Batik Sumberjambe, Bertahan
di Tengah Gempuran Zaman
Punya Khas, Pembatik Harus Kreatif
Cari Motif
BERAGAM MOTIF : Para perajin mewarnai kain sebelum menjadi batik Labako di Desa Sumberpakem Sumberjambe Jember |
Sentra kerajinan batik di Desa Sumberpakem Kecamatan
Sumberjambe merupakan warisan turun temurun dari leluhurnya. Selain
melestarikan budaya bangsa sendiri, batik yang
ada sejak zaman Belanda itu juga memberdayakan masyarakat
sekitar.
BAGUS SUPRIADI
JEMARI
para perajin batik di Desa Sumberpakem Kecamatan Sumberjambe itu terlihat
begitu terampil. Dengan sesekali
diiringi canda tawa kecil, mereka terus melukis pada kain putih cikal bakal
batik. Sebagian
dari mereka ada yang sedang mencelupkan kain yang sudah dilukis, lalu direndam kembali agar pewarnaannya semakin
tua. Sedangkan Mawardi, salah satu
pemilik bati sibuk melayani
tamu yang hendak melihat karya batik Sumberjambe.
Aktivitas
para pembatik tersebut sudah berlangsung sejak masa penjajahan Belanda,
sekitar tahun 1937. Dan hingga kini
masih berusaha tetap dipertahankan
karena sudah menjadi budaya bangsa. Selain itu,
dengan membatik tersebut, masyarakat bisa terberdayakan.
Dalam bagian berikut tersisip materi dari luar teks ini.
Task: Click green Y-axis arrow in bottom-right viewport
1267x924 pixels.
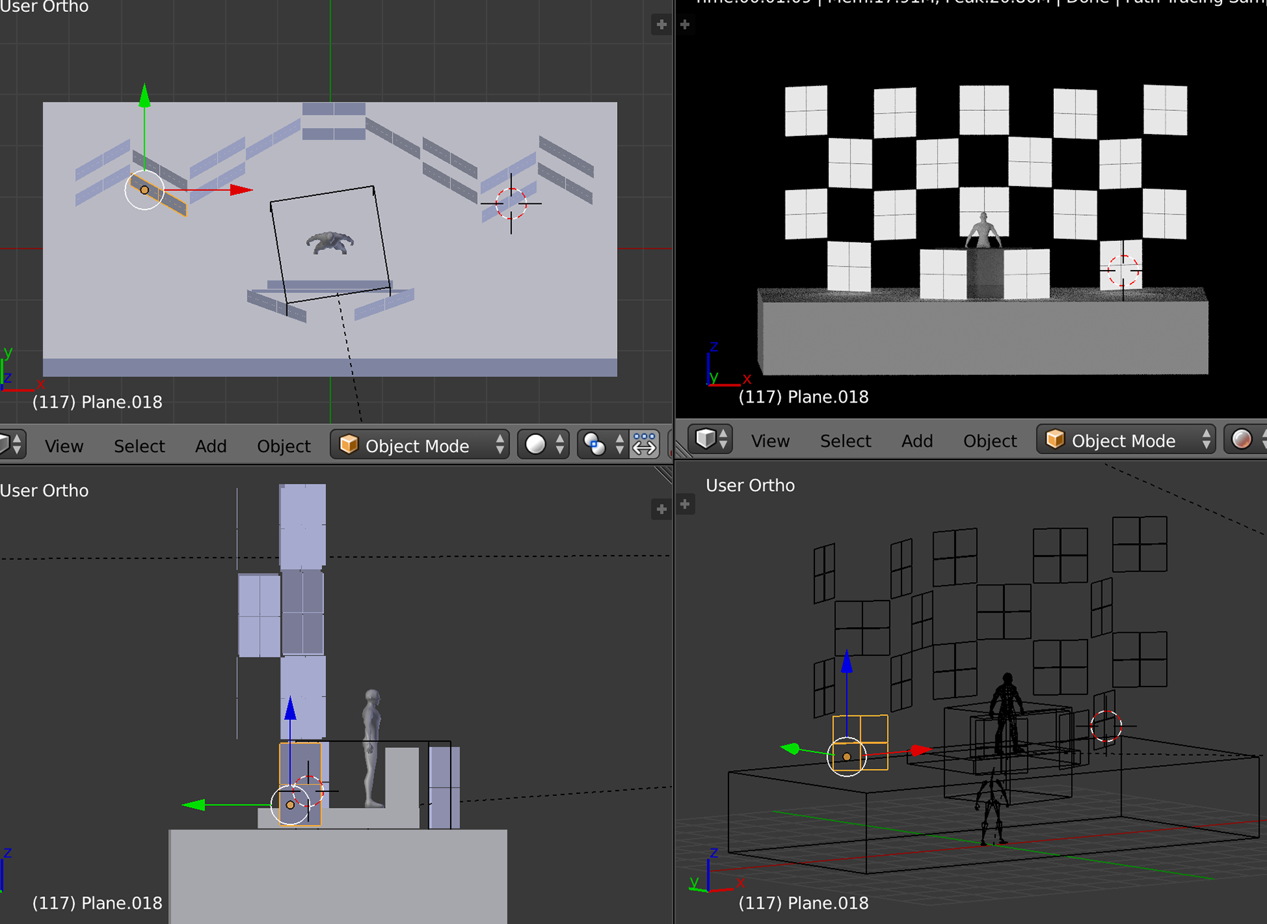Action: (791, 748)
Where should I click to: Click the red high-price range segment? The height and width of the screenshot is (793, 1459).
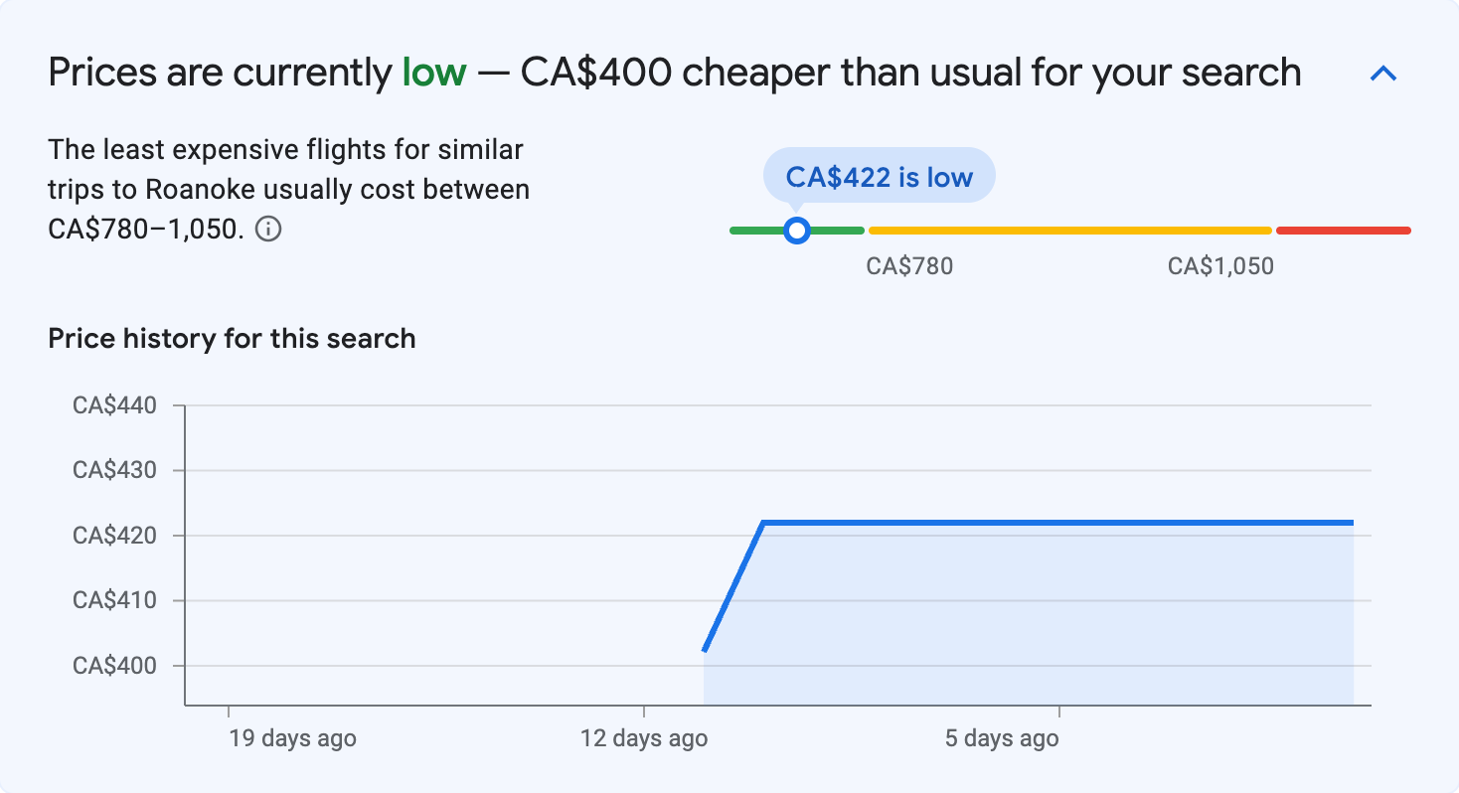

Salah seorang generasi membatik
tersebut adalah Mawardi yang mengaku
meneruskan kerajinan membatik dari nenek moyangnya. Sejak kecil dia mengaku sudah dikenalkan dengan batik sehingga kecintaannya pada membatik telah sama
seperti kecintaannya pada Indonesia .
Selain sebagai salah satu bukti
kecintaan pada budaya, kerajinan batik juga bisa dijadikan wadah untuk mencari
penghasilan. Sampai
saat ini, dia telah memiliki puluhan karyawan. “Kami ingin tetap melestarikan
budaya batik ini. Karna masyarakat terkibat dalam proses pembuatannya, sehingga
dia bisa merasakan hasilnya” ujar Mawardi
Untuk menularkan kecintaan para
pemuda pada batik, salah satunya dengan mengajak para siswa dari beberapa
sekolah untuk belajar membatik. Selain sebagai pengenalan, juga merupakan
pembelajaran. “Disini sering ada kunjungan dari tingkat TK hingga perguruan
tinggi, selain mengenalkan batik, juga belajar cara membuatnya,” tambahnya.
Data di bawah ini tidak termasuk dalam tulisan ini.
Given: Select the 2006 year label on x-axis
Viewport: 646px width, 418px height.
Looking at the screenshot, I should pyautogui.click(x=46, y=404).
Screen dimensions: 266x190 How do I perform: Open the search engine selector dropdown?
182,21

Awalnya, pembuatan batik yang berlokasi di
rumahnya tersebut hanya batik tulis, namun kini telah bertambah menjadi batik
semi tulis dan batik cap. Sebab, hal itu dilakukan untuk mengimbangi laju perkembangan
zaman. “Jadi kami setiap hari harus kreatif mencari motif yang baru,tak hanya motif tembakau,” imbuhnya.
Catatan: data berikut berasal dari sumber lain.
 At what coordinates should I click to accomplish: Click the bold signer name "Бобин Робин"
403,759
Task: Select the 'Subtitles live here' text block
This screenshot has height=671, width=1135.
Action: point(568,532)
Proses pembuatan batik tersebut
bermacam-macam. Ada yang sampai lima tahapan. Yakni kain putih tersebut dicanting, lalu
diwarnai, setelah itu dicelup beberapa kali sampai warnanya kelihatan tua, sedangkan
tingkat kesulitan dari membatik ini yakni pada pewarnaan.
Batik tulis lebih banyak
dipesan karena hasilnya memang lebih bagus meski pembuatannya lebih lama. Bahkan pemesanan
tersebut sampai dari daerah luar Jawa, seperti Medan
dan Yogyakarta sendiri. “Jadi terkadang kami
saling studi banding, melihat karya dari maasing-masing pengerajin batik dari
berbagai daerah,” katanya.
Kini, dia telah memiliki
pelanggan tetap, baik dari sekolah maupun perguruan tinggi. Meskipun begitu,
terkadang ada tukar karya batik Sumberjambe sendiri dengan batik luar daerah.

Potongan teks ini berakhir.